Trichomoniasis, a sexually transmitted infection caused by a parasite, produces discharge that looks distinctly different from either yeast or BV. The discharge is yellow or green, thin, and frothy, sometimes with visible small bubbles. It carries a foul odor that’s more pungent than the fishy smell of BV.

The vulva and vaginal opening often appear red, swollen, and irritated. Itching can be significant. About 40% of people with trichomoniasis develop what’s called a “strawberry cervix,” where the cervix becomes dotted with tiny red spots from inflammation. This isn’t something you’d see yourself, but it’s something a healthcare provider would notice during an exam. Trichomoniasis also shifts vaginal pH significantly, often pushing it above 5.4 and sometimes as high as 6.5.

Infections That Cause Sores or Blisters

Not all vaginal infections show up as discharge. Some produce visible sores, blisters, or ulcers on the vulva, vaginal opening, or surrounding skin.

Genital herpes typically appears as a cluster of small blisters on a red base. These blisters break open into shallow, painful sores that eventually crust over and heal. They tend to appear in groups rather than as a single isolated spot. Outbreaks can also cause an unusual vaginal discharge alongside the sores.

Syphilis, in its first stage, produces a single firm, round, painless sore called a chancre. It can appear inside the vaginal opening, on the vulva, or on surrounding skin. Because it’s painless and may be inside the vagina where you can’t easily see it, syphilis sores frequently go unnoticed. In its second stage, syphilis can cause a rash that appears on the palms of the hands and soles of the feet, which is an unusual location that helps distinguish it from other conditions.

Chlamydia and Gonorrhea

These two sexually transmitted infections can cause changes in discharge, but the visual signs are often subtle or absent entirely, which is part of what makes them tricky. When symptoms do appear, gonorrhea tends to produce thick, cloudy, or sometimes bloody vaginal discharge. Chlamydia may cause an increase in discharge without a dramatic color change. Both can cause bleeding between periods or unusually heavy menstrual bleeding, which can be a warning sign even when discharge looks relatively normal.

Both infections can inflame the cervix, a condition called cervicitis. This may produce a yellowish discharge from the cervical opening and cause spotting after sex. Because these infections so often produce mild or no visible symptoms, they’re a common reason healthcare providers recommend routine STI screening rather than relying on visual signs alone.

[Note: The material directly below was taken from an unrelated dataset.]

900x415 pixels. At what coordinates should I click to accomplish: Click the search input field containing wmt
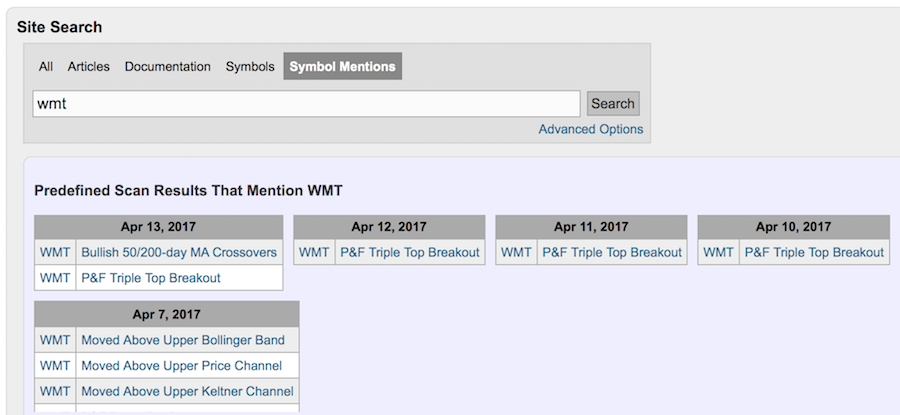pos(305,104)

Skin Irritation That Mimics Infection

Sometimes what looks like a vaginal infection is actually a skin reaction on the vulva. Allergic contact dermatitis from soaps, laundry detergent, wipes, or other products can cause redness, swelling, and itching that closely resembles a yeast infection. The key visual difference is that allergic reactions tend to produce well-defined, symmetrical red patches with dry or scaly skin, rather than the moist, clumpy discharge of a yeast infection. The irritation also tracks closely with where the product made contact.

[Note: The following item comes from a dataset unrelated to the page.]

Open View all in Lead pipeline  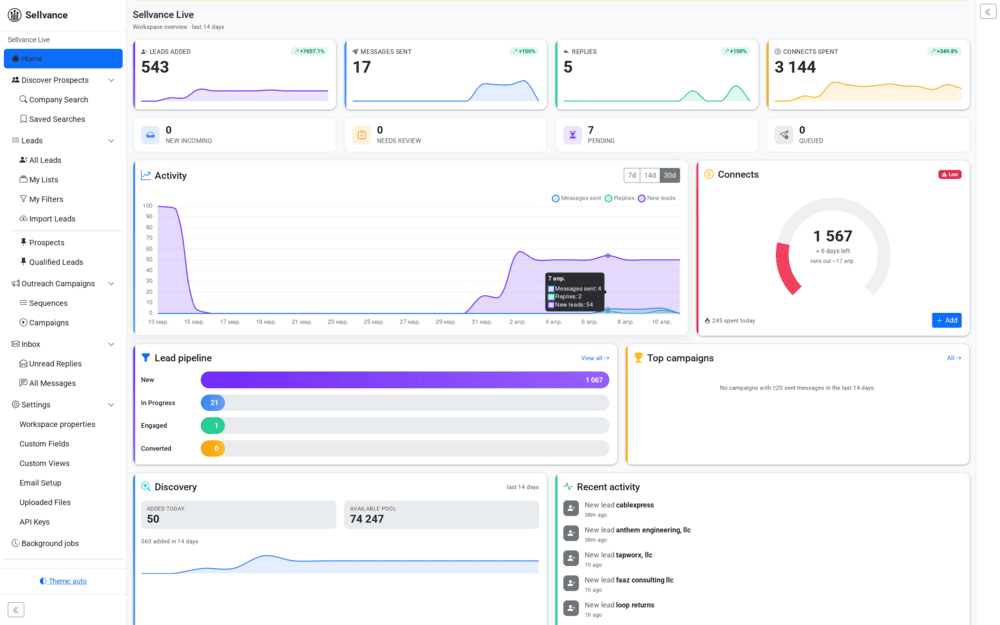(x=593, y=358)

If you’re seeing redness and irritation but your discharge still looks clear and normal, a skin reaction is worth considering before assuming you have an infection.

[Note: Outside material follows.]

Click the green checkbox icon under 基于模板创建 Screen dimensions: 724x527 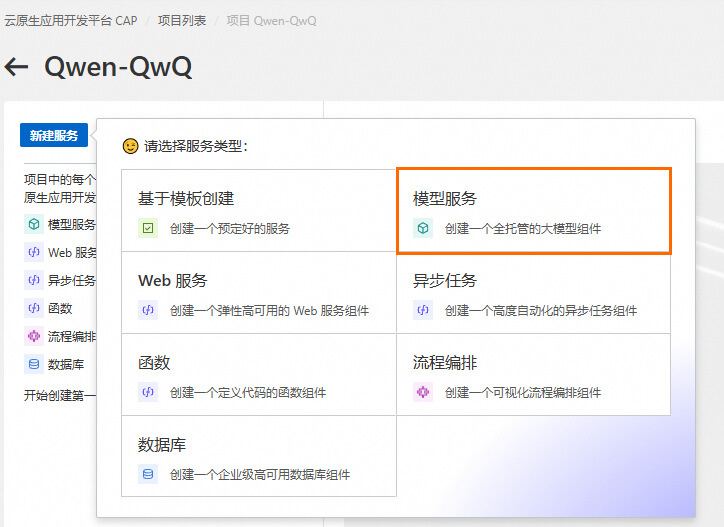[148, 228]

Quick Comparison by Discharge Type

  • Thick, white, clumpy, no odor: likely a yeast infection
  • Thin, gray or white, fishy smell: likely bacterial vaginosis
  • Yellow or green, frothy, foul odor: likely trichomoniasis
  • Thick, cloudy, or bloody: possibly gonorrhea
  • Increased but not dramatically different: possibly chlamydia
  • Blisters in clusters on red skin: possibly genital herpes
  • Single painless firm sore: possibly syphilis

Many of these infections overlap in symptoms, and some produce very mild or no visible signs at all. Color and texture of discharge can point you in the right direction, but a healthcare visit with testing is the only way to confirm which infection you’re dealing with, especially since having more than one at the same time is common.